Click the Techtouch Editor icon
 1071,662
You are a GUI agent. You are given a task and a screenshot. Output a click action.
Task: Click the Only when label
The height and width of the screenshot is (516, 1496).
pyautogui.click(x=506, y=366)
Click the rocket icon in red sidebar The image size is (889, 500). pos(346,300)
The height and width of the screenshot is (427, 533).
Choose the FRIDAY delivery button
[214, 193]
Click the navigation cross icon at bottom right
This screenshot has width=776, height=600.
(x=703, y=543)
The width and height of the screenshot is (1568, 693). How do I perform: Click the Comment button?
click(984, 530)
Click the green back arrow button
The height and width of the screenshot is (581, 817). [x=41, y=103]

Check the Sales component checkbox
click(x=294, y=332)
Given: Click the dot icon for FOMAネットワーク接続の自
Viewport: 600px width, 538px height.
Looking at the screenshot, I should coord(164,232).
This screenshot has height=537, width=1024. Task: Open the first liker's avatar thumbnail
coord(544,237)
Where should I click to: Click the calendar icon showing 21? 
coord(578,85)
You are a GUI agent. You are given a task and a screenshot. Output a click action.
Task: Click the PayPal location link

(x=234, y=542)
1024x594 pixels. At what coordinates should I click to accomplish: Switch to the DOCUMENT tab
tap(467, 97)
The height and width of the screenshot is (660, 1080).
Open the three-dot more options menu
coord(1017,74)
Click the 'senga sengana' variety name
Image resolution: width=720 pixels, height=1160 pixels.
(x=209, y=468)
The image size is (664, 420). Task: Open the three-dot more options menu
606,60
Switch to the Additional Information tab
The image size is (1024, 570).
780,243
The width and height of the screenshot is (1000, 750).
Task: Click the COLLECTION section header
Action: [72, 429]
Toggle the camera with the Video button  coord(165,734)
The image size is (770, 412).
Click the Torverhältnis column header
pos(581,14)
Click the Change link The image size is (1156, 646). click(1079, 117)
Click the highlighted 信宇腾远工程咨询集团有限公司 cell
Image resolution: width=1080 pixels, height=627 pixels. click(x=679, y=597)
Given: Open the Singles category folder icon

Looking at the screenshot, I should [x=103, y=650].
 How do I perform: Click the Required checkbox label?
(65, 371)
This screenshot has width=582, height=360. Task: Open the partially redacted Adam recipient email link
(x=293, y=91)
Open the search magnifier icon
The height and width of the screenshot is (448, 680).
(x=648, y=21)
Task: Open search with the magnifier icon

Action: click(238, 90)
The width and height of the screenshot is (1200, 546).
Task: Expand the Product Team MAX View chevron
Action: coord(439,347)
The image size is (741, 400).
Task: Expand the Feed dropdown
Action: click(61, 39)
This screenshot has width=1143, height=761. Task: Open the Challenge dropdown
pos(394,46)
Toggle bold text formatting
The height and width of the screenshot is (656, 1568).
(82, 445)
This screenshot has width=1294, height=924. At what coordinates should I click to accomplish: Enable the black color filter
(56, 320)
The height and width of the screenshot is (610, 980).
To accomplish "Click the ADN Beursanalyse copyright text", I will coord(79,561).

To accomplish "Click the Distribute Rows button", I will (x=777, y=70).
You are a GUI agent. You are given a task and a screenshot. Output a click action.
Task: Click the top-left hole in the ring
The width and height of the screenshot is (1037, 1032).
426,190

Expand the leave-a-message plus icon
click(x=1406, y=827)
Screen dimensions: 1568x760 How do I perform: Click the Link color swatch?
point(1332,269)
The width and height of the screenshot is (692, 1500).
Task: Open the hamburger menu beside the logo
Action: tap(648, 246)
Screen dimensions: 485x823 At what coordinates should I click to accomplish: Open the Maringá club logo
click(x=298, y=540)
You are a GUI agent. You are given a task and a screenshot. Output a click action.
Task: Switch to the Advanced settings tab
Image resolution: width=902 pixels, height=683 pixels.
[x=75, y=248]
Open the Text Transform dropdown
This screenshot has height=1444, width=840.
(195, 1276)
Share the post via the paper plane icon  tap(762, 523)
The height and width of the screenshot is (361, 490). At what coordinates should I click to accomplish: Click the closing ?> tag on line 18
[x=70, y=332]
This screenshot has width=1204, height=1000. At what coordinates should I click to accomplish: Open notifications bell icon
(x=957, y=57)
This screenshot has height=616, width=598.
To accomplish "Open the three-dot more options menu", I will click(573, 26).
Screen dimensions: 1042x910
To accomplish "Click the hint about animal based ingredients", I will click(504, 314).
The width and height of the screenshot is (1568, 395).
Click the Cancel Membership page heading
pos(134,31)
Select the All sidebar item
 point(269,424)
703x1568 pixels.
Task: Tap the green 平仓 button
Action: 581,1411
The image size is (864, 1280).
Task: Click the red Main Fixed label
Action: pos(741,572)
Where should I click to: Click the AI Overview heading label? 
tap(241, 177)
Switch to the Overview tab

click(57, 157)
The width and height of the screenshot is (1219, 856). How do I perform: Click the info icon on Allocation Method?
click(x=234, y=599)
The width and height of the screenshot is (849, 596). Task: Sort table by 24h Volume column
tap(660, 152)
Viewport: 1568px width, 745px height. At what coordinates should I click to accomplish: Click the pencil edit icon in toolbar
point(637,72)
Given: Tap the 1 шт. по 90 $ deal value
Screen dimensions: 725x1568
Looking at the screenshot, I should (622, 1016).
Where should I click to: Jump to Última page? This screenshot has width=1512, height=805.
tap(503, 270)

### [About this exercise]
Task for the records above: copy every line in which the word "Toggle" occurs.

### [Solution for this problem]
Toggle the camera with the Video button  coord(165,734)
Toggle bold text formatting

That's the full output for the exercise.